[Word and element locating records]
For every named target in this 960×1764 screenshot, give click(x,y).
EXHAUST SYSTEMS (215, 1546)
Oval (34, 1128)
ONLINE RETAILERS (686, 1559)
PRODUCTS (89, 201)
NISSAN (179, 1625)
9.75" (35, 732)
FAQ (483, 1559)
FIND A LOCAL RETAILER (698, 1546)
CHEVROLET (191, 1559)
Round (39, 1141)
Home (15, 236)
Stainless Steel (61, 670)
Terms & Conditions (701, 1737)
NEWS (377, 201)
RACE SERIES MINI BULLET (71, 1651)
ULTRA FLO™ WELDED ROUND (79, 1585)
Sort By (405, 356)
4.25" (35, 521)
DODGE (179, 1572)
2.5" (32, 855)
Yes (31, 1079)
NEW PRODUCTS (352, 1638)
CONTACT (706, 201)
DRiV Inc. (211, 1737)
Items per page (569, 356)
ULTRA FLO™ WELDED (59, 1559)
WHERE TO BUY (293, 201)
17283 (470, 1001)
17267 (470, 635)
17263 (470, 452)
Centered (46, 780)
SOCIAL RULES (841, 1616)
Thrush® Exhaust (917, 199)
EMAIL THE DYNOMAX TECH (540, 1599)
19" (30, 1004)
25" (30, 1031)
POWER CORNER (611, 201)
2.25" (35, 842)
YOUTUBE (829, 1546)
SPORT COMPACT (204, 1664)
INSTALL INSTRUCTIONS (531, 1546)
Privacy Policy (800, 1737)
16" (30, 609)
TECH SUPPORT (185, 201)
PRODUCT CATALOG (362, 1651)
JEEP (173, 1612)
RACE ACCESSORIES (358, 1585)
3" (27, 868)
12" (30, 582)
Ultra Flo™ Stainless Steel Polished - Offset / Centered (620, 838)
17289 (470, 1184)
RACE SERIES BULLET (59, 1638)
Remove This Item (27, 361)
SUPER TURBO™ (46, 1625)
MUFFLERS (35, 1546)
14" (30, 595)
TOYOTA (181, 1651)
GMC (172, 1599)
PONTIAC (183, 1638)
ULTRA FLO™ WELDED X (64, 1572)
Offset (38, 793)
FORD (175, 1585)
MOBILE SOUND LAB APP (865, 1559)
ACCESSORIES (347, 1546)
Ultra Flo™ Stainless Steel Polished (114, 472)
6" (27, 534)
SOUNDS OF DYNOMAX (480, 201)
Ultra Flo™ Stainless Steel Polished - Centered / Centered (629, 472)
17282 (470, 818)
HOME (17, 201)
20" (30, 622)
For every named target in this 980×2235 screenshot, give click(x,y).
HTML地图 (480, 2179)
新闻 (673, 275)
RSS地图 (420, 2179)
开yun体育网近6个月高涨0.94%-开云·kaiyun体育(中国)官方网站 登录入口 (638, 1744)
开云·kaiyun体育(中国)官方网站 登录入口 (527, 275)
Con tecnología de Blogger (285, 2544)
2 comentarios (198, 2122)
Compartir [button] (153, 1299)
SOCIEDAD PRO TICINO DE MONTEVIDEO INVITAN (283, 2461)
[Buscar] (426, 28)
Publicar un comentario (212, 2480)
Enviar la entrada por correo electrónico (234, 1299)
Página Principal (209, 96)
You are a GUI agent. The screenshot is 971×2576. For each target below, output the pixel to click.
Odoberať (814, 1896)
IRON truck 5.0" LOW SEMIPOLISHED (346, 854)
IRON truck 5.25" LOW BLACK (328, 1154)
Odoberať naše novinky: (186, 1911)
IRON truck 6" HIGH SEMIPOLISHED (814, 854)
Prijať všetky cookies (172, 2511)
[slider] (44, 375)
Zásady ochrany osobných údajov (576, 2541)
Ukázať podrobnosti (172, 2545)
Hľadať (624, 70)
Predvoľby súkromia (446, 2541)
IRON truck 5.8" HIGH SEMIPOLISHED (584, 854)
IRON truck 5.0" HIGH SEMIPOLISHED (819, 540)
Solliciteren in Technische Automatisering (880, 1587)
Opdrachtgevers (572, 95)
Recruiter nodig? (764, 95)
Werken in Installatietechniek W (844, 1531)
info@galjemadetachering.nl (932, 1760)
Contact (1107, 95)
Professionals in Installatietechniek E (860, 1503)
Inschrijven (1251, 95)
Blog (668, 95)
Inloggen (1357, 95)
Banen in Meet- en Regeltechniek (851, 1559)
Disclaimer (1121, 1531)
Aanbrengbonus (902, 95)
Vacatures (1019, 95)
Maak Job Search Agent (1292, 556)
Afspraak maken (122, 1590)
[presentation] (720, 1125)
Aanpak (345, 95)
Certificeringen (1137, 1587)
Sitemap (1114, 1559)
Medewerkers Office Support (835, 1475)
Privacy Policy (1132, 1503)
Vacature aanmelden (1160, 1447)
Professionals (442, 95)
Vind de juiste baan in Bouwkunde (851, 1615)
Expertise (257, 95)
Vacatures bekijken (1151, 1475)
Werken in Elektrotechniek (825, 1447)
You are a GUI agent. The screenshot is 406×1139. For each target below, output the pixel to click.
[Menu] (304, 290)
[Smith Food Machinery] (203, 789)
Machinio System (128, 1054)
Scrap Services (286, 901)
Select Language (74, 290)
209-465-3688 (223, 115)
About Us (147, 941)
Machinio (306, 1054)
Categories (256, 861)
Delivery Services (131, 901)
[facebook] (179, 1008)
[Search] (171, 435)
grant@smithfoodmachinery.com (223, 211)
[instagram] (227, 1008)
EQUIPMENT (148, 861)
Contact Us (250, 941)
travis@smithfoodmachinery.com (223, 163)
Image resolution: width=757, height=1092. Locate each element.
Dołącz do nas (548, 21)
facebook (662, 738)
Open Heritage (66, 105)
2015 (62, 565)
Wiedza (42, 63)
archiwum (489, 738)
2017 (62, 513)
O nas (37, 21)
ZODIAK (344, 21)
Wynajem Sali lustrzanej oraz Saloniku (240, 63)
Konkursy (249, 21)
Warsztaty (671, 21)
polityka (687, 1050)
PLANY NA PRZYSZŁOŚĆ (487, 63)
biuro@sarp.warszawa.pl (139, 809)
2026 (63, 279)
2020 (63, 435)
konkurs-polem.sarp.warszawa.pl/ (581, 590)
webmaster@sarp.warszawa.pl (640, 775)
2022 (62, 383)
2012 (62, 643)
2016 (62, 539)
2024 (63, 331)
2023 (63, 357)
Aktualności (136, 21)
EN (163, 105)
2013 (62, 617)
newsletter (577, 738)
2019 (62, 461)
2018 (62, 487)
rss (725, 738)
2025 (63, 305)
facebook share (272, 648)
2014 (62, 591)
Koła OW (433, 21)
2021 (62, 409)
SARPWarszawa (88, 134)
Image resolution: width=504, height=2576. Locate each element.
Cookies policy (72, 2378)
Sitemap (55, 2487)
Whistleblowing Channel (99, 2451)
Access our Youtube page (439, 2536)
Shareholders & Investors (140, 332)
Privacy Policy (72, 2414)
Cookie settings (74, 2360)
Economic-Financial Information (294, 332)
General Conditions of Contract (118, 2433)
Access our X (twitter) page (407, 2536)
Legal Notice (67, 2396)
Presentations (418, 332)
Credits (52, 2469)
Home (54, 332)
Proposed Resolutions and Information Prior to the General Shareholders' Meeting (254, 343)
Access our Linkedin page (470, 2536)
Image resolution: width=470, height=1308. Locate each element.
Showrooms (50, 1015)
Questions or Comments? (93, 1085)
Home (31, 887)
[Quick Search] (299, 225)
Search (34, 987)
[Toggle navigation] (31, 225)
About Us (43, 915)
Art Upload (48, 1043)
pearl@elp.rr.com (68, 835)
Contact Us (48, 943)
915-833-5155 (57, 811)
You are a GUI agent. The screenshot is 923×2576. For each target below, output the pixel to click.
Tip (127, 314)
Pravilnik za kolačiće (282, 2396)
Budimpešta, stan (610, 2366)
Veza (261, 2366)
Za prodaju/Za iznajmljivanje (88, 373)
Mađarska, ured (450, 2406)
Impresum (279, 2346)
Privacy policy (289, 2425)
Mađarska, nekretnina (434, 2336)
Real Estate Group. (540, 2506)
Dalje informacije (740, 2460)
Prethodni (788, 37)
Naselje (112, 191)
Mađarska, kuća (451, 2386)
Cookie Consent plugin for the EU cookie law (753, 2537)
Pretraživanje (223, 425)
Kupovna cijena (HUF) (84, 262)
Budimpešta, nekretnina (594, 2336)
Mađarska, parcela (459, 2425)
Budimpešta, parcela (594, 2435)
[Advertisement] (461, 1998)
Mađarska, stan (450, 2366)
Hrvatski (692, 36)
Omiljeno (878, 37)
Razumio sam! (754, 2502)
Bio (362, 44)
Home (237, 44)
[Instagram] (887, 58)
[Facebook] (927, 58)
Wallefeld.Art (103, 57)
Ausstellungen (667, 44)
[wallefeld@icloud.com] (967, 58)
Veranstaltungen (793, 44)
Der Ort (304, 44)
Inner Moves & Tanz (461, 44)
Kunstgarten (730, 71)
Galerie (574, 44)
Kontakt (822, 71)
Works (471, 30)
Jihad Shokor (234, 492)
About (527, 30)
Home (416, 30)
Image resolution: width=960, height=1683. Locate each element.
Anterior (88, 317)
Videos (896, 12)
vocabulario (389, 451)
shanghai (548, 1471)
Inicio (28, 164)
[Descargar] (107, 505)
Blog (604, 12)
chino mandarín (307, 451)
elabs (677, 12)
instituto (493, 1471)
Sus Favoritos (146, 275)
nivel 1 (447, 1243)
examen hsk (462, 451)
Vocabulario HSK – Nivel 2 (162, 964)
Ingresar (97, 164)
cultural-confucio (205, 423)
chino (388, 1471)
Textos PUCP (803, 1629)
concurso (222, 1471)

== Work instructions ==
Can you substitute "Mis Favoritos" for "Sus Favoritos" in the part that opens with the line containing "[Descargar] (107, 505)" and closes with the end of the records, then give those lines again with nothing else changed?

== Answer for this exercise ==
[Descargar] (107, 505)
Blog (604, 12)
chino mandarín (307, 451)
elabs (677, 12)
instituto (493, 1471)
Mis Favoritos (146, 275)
nivel 1 (447, 1243)
examen hsk (462, 451)
Vocabulario HSK – Nivel 2 (162, 964)
Ingresar (97, 164)
cultural-confucio (205, 423)
chino (388, 1471)
Textos PUCP (803, 1629)
concurso (222, 1471)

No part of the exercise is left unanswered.